Carl's eyes went hard. "This is a delicate situation.

"Yes, and your soft touch only resulted in it escalating."

"My soft touch, as you so put it," Carl over-articulated — which, for him, was really saying something. "Is solely and utterly a consequence of your constant warnings to, as we tell children on the playground: Play nicely."

"So now it's my fault?" Rachel thundered. "I trusted you to protect us! What happened to the Carl Hutchins who knew how to stay several steps ahead of his enemies? Who intuited when to play with his food and when to strike hard and fast? Your insistence on getting revenge against Donna put us all at risk. Had you gone after these people directly, they wouldn't have had the opportunity to scurry underground."

"Rachel, I do love you," her husband said with great care. "But I will not be spoken to in this manner!"

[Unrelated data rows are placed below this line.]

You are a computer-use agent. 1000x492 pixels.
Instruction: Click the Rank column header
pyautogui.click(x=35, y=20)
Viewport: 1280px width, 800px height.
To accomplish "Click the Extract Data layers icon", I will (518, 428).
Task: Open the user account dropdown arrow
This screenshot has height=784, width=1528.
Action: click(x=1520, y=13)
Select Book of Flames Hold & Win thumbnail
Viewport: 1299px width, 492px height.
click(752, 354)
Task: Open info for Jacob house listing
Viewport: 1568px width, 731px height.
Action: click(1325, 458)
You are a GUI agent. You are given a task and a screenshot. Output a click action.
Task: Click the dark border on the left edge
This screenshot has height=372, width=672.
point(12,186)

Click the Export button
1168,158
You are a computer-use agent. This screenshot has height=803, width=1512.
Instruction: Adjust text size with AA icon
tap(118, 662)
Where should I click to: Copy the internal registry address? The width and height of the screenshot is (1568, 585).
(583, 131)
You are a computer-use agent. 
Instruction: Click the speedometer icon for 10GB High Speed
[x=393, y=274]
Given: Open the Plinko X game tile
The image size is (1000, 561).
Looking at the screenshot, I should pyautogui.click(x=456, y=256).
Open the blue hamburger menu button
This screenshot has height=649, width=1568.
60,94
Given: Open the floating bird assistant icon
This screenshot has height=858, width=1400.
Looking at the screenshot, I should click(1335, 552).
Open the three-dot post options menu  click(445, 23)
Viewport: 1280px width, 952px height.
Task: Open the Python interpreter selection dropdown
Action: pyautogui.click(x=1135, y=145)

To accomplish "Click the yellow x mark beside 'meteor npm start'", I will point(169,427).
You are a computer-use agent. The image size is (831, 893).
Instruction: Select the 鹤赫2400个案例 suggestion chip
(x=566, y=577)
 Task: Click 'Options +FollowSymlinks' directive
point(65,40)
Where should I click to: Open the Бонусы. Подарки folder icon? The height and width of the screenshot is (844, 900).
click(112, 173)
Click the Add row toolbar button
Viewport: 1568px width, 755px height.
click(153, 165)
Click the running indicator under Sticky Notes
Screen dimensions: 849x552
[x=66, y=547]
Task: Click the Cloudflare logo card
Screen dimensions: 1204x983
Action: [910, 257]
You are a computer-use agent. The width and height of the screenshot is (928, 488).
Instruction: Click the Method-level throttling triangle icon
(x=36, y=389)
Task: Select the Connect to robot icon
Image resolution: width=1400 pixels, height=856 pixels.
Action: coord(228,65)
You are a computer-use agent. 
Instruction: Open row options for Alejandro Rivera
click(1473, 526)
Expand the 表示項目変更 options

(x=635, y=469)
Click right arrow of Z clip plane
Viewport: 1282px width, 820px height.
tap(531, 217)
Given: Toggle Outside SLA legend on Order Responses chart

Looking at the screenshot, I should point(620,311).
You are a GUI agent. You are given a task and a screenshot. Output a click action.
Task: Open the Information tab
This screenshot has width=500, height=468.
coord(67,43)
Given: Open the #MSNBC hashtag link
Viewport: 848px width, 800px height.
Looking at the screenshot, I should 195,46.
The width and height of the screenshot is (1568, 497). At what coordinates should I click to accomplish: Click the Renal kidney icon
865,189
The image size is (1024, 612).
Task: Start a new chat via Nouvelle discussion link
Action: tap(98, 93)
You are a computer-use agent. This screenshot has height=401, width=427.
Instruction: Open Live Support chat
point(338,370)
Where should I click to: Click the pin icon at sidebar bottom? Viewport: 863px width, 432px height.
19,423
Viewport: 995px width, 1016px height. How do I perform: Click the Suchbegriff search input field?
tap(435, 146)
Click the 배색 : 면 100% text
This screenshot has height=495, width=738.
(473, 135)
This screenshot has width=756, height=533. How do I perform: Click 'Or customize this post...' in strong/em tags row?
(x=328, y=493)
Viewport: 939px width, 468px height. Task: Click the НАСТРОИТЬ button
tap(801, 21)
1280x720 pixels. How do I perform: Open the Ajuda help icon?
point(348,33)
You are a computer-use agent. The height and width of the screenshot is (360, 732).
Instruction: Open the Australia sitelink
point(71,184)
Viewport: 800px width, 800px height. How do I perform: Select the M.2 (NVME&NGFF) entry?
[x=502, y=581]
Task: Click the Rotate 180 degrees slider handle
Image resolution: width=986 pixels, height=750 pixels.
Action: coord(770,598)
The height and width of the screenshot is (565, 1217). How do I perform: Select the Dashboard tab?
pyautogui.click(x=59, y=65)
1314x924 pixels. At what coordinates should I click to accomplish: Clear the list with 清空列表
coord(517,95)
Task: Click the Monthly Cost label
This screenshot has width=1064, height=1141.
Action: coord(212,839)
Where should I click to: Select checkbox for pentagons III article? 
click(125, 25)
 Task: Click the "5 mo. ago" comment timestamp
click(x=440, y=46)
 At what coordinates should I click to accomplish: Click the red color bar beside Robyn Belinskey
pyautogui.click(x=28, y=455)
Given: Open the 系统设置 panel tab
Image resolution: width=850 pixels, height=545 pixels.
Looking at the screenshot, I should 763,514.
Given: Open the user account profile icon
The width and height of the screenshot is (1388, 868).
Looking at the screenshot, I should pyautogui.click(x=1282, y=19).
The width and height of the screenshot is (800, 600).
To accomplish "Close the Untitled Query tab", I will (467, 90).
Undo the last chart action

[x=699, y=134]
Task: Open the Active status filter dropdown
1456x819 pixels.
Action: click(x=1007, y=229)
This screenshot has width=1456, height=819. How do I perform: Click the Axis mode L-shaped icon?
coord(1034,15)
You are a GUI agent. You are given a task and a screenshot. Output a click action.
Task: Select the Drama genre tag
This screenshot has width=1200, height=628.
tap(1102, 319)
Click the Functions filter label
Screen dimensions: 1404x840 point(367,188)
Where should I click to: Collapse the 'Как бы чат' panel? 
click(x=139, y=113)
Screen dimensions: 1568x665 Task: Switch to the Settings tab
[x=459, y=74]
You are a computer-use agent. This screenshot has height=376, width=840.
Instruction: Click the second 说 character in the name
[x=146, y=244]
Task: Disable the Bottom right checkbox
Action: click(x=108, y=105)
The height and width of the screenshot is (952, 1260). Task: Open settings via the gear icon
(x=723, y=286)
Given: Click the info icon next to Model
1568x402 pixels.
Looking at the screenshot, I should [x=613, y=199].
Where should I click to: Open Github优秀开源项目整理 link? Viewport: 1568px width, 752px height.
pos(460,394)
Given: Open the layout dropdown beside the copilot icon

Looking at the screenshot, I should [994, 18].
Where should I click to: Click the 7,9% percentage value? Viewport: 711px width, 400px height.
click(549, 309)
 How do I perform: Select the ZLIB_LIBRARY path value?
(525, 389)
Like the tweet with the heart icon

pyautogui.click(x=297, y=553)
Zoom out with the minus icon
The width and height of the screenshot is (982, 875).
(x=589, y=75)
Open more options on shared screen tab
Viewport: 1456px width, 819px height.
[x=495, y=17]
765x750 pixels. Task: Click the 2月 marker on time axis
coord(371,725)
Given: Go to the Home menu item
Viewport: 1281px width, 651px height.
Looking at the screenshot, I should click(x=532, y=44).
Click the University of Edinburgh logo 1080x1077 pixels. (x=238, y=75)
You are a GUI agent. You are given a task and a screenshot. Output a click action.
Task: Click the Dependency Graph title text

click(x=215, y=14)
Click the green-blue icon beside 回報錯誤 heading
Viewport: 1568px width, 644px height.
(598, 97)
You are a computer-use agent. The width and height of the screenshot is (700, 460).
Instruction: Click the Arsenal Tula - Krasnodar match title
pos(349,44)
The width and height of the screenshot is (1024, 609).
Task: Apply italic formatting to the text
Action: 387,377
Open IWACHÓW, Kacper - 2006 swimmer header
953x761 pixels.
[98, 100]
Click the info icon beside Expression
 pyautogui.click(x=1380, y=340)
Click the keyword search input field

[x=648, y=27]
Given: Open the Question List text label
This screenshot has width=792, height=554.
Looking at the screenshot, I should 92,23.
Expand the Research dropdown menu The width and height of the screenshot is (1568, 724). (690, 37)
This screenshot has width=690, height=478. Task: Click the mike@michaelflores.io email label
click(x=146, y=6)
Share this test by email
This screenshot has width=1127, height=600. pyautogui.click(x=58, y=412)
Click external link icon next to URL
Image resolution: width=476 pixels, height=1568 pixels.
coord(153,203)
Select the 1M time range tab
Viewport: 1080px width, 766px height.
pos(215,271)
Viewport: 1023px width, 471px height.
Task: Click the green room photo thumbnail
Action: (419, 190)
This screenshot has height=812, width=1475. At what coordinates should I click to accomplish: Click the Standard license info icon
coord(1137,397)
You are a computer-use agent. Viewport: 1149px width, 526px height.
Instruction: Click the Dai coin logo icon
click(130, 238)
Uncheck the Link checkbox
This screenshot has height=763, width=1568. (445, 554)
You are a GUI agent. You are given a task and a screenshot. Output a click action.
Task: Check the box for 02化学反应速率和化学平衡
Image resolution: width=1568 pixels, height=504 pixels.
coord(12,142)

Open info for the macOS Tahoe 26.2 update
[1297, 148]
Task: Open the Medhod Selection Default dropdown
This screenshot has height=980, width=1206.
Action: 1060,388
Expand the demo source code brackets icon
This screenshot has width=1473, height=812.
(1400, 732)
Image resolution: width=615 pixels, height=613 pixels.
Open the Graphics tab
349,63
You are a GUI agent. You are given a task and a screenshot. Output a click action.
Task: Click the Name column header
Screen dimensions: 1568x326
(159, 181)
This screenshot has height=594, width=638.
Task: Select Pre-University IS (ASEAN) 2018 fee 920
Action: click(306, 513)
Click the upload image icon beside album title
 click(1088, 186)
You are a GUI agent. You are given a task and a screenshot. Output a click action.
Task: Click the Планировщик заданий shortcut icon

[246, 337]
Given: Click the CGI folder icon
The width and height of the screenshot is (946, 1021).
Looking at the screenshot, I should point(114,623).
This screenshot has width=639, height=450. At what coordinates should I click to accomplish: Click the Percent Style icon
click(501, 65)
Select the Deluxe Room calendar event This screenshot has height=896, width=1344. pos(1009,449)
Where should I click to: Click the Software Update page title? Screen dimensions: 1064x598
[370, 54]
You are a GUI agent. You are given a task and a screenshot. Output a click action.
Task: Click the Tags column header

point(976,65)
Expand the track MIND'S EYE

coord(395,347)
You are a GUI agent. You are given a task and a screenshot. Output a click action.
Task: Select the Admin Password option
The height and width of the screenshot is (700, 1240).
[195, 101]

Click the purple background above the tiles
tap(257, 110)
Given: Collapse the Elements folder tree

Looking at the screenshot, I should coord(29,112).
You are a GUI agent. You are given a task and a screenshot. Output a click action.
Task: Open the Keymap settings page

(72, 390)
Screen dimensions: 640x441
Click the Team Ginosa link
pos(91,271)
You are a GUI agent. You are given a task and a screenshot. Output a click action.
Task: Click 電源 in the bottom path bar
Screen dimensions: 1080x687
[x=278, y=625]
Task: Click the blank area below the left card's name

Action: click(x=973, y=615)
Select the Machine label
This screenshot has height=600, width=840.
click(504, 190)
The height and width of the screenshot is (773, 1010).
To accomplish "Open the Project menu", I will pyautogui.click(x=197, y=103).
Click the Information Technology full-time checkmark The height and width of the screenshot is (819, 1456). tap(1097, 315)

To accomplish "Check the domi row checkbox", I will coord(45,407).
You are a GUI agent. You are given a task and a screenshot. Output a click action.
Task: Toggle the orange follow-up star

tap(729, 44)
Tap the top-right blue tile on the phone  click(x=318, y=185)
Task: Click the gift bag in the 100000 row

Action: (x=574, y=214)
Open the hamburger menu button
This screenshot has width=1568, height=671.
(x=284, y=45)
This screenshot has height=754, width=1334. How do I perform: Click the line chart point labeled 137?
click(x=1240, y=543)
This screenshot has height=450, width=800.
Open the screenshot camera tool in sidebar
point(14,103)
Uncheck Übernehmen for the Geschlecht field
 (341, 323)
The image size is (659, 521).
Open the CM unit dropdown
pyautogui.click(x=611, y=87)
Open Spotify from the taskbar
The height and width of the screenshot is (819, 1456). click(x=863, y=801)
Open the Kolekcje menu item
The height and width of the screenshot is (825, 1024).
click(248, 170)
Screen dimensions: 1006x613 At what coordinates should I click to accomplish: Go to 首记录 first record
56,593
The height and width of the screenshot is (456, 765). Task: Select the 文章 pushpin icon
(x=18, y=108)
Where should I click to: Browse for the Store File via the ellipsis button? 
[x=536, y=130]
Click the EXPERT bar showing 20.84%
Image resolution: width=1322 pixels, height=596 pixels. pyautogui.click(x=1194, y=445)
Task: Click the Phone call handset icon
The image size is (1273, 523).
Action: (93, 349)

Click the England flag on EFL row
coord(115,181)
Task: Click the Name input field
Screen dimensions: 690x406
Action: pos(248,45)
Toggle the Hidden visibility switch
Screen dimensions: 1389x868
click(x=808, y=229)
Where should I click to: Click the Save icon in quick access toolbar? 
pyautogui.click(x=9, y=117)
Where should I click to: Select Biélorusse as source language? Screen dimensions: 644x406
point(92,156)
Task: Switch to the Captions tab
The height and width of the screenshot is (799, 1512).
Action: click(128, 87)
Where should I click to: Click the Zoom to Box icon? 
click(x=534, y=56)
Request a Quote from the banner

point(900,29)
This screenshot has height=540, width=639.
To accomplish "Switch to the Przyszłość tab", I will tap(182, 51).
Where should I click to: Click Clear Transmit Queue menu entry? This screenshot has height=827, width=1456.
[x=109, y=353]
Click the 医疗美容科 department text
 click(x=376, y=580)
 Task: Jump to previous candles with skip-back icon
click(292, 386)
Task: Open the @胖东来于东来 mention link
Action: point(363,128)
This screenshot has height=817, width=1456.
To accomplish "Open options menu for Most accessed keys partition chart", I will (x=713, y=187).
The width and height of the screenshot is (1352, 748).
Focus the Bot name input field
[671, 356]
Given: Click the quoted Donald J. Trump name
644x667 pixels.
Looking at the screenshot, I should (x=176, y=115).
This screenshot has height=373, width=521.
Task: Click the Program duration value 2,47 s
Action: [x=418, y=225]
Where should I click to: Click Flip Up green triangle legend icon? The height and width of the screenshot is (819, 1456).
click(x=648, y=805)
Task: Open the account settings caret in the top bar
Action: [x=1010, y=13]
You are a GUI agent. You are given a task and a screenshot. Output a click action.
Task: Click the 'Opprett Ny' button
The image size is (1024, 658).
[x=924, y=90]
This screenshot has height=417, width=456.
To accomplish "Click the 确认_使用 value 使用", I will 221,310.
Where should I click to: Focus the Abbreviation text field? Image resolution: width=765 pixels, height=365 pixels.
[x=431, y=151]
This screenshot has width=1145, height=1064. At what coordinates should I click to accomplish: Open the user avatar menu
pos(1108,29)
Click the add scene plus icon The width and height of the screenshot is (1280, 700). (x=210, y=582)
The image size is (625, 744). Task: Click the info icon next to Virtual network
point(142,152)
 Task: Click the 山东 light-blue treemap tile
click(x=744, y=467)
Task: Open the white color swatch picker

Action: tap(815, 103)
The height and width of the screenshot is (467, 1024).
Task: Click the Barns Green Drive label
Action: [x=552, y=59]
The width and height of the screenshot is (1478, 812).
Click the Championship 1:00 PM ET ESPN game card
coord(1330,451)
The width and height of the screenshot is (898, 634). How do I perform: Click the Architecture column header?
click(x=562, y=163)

"I'm not you, Carl. When my children's lives are at stake flowery language and courtly manners are the first things to fly out the window. Followed by patience. Jeanne Ewing or no Jeanne Ewing, I need you to settle this now."

"Are you aware of what you're asking of me?"

"I am."

"You are not." He challenged. "The situation has changed. For me to do as you ask — nay, demand — will require marshalling all of my resources and skills. Skills and resources that you once — equally as forcefully — ordered me to place under lock and key, never to be invoked again."

"Are you threatening me?"

"I am leveling with you, my dear. You cannot have it both ways. Not anymore. I cannot remain the husband and father you require me to be while simultaneously being the man you believe our current troubles call for. It is empirically impossible. You may have the Carl Hutchins of old back, with all the grief — and handiness that brings with it, or you may keep the Carl Hutchins you fell in love with — the man you have no qualms about sharing a bed and a family and a life with. The choice, Rachel, is yours."